El segundo hecho, si cabe, resulta más grave: que un político izquierdista, provisto de un notable bagaje intelectual y portavoz de una formación «alternativa» y feminista, de convicciones republicanas, haya sido objeto de denuncias en comisaría por acoso sexual y maltrato por parte de mujeres, ha sido la guinda que la derecha española —inmovilista y cerril— estaba esperando para coronar el pastel que nos preparan. Y que ese hombre, por toda respuesta, en lugar de asumir su responsabilidad eche la «culpa» de sus actos a la escisión existente entre la persona y el personaje, a la carcunda propia del patriarcado o al estilo de vida neoliberal en abierta contradicción con la filosofía de su pensamiento, es la confesión no sólo de un fracaso sino el reconocimiento de que cualquier cambio importante no es viable.
No lo es por la aceptación, implícita, de que el mundo que propugna está minado por hábitos y costumbres que impiden el nacimiento de lo nuevo. Así, Íñigo Errejón, ejemplo de esa izquierda que arrastra todavía la maldición del estalinismo, nos dice con su acto que lo único que puede surgir de esta sociedad es un aborto como el suyo: engendro dividido entre una conciencia idealista y un modelo pulsional abominable. A Íñigo le queda mucho psicoanálisis por delante.
El caso, tratado adecuadamente, podía haber dado mucho de sí. Pero en lugar de pensar, en España aún queda gente que prefiere embestir. El auto de fe ya estaba servido desde el momento mismo en que saltó la noticia: había que quemar en la hoguera de las redes sociales al impostor; suprimir, en la práctica, la presunción de inocencia; dar pábulo a toda clase de denuncias anónimas sin más cotejo que el propio de una reacción histérica.
Esta vez cierta España lo tuvo a huevo: lapidar, crucificar, cubrir de insultos e improperios al desgraciado que tuvo la poca fortuna de caer en el pecado de la carne sin que su falta fuera «consentida». ¡Cuánto catolicismo no esconderá el disfraz de lo «progre» y de lo «políticamente correcto»!

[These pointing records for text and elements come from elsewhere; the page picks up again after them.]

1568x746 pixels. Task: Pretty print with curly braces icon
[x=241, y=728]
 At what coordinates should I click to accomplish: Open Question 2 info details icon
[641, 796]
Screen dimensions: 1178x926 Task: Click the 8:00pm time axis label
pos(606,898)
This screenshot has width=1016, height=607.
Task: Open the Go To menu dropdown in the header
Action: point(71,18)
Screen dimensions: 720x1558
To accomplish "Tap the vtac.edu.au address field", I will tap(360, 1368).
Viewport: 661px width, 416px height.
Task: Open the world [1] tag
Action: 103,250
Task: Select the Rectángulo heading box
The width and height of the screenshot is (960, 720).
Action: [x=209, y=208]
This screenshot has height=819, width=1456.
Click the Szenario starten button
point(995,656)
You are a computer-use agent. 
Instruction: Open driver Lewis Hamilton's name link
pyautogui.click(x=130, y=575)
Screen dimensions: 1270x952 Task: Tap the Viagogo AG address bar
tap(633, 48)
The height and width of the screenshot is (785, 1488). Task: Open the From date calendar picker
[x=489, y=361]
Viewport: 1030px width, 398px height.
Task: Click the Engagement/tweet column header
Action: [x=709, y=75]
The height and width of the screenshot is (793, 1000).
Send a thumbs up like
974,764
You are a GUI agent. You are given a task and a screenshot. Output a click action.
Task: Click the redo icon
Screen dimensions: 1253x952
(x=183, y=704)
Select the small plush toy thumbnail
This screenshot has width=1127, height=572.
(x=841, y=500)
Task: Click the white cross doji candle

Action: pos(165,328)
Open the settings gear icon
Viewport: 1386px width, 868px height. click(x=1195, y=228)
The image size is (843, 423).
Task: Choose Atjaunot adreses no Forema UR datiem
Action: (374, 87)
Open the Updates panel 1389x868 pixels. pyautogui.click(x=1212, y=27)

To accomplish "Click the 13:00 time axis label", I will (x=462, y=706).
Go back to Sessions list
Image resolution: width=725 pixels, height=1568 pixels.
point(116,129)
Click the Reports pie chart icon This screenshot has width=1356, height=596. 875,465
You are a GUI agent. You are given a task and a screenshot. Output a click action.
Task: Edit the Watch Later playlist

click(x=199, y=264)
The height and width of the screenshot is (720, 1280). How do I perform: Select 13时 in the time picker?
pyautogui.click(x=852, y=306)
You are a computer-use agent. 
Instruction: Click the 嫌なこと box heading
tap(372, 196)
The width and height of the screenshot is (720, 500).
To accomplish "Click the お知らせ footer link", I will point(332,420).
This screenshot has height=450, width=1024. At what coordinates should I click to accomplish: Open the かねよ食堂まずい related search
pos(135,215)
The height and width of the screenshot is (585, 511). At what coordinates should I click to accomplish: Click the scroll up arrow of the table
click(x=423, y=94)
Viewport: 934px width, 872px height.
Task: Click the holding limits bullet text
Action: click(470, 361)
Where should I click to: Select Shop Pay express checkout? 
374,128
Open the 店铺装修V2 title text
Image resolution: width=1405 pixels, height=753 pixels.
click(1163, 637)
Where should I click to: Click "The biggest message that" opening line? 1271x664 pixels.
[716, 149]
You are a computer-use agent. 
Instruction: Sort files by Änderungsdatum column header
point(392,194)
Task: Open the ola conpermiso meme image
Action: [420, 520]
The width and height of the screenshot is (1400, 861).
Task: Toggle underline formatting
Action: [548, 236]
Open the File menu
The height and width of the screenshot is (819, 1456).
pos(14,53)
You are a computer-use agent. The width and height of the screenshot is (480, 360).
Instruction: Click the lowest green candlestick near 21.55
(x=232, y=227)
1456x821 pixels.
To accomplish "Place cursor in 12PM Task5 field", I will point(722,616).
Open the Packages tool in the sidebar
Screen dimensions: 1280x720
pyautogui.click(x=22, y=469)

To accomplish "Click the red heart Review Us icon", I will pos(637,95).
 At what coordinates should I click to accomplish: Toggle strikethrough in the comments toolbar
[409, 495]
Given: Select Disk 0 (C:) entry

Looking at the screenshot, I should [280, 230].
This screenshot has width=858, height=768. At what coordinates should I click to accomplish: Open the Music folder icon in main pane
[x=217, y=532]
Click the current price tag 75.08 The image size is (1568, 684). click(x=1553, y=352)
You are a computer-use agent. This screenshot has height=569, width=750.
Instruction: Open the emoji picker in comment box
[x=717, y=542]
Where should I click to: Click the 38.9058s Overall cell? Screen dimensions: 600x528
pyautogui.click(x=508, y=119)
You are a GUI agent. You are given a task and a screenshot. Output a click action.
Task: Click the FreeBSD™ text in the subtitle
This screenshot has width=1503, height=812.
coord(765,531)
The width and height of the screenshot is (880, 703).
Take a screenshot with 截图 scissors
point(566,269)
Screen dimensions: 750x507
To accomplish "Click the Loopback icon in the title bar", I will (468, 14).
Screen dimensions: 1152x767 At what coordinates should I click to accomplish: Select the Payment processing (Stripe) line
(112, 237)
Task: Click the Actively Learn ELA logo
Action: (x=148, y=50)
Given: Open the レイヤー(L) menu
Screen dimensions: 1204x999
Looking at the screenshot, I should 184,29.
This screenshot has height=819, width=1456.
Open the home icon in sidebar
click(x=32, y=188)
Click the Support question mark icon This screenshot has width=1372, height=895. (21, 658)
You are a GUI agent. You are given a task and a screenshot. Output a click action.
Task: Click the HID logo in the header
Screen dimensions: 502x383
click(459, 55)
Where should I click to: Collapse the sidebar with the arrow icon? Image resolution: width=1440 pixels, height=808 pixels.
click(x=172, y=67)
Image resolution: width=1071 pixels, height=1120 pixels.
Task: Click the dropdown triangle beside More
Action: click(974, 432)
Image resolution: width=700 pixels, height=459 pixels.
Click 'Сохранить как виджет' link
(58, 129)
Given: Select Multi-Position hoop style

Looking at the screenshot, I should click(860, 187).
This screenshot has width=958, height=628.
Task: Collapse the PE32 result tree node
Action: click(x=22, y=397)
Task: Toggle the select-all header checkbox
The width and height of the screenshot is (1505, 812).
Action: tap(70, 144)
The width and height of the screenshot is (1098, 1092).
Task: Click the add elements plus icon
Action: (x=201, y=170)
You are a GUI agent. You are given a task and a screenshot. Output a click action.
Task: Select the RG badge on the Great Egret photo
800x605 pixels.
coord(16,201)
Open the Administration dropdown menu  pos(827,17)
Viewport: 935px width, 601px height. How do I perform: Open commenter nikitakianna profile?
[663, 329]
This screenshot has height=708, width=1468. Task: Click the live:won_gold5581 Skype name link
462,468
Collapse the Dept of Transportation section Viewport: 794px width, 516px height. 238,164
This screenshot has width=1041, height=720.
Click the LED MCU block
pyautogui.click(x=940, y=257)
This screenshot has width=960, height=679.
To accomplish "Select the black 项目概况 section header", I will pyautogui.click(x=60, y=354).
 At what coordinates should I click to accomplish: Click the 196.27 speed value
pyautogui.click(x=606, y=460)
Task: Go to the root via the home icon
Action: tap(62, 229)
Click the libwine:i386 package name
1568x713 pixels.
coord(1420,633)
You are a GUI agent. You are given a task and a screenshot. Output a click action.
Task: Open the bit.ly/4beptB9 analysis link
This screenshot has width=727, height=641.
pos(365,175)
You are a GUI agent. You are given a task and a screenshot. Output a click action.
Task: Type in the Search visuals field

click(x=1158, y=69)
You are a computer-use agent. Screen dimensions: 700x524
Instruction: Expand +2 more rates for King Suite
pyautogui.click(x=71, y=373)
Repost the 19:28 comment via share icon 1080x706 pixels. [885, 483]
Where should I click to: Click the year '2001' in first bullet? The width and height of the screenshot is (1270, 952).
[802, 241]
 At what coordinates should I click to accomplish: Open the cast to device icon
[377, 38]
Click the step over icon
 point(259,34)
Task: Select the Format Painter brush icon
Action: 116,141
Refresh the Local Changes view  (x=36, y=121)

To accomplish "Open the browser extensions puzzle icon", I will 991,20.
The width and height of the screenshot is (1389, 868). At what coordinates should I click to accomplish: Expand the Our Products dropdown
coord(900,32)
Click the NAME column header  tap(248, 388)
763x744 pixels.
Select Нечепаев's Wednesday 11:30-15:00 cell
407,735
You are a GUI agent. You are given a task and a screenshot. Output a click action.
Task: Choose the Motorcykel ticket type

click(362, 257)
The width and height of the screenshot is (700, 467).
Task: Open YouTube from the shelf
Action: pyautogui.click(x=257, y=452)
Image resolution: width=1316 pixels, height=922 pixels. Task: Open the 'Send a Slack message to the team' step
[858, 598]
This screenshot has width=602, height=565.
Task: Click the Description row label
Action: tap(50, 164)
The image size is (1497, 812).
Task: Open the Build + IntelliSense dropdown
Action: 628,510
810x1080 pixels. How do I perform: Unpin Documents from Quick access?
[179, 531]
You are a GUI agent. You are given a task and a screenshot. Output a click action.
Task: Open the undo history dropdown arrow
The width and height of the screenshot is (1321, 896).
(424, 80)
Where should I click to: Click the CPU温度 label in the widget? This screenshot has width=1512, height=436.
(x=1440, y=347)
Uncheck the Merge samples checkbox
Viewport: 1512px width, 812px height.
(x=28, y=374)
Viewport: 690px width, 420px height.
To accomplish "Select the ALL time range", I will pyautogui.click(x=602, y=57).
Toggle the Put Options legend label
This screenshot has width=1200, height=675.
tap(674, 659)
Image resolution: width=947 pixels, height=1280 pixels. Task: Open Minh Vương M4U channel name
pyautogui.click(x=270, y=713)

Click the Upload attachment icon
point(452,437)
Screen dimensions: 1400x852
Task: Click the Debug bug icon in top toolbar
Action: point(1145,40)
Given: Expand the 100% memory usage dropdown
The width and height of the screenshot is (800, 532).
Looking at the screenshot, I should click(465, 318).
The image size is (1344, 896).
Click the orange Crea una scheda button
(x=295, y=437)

Este estado de cosas en nuestra vida pública no ha servido sino para impulsar una feria de vanidades en toda clase de medios, sean privados o estatales. Lo importante no es la información, el pensamiento crítico. No. El circo, el espectáculo, la reducción de cualquier línea de fuga y la doma del disidente bien informado son las nuevas pasiones que alientan la desfachatez o el cuñadismo desenfadado. La pasión por la ignorancia parece ser la medida escogida por no pocos «ciudadanos», que prefieren el rumor, la patraña, el engaño empalagoso a la información fidedigna de un discurso articulado.
Sin embargo, en el frenesí de una vida sin objeto, en los desfiladeros del sinsentido por los que discurre cualquier palabra en manos de leguleyos, políticos corrompidos, periodistas venales o prebostes del pensamiento establecido, irrumpe lo real, fenómeno que podemos asociar a lo inesperado y no representable, pero con vida propia. Ese real —que a veces nos inunda— nos da la medida exacta de la fragilidad de nuestro ser, de la mentira en que vivimos, así como de la fugaz ilusión de nuestras más profundas convicciones. Nuestro mundo entonces, construido sobre una base aparentemente firme pero inestable, se viene abajo. Y en esa tesitura, en tal circunstancia, tomamos conciencia de que nada es como lo cuentan, de que la realidad no existe, y que el sueño de nuestra existencia no es sino el eco o latido de una presencia que, aun sin verla, nos guía hacia un fin o sentido incognoscible.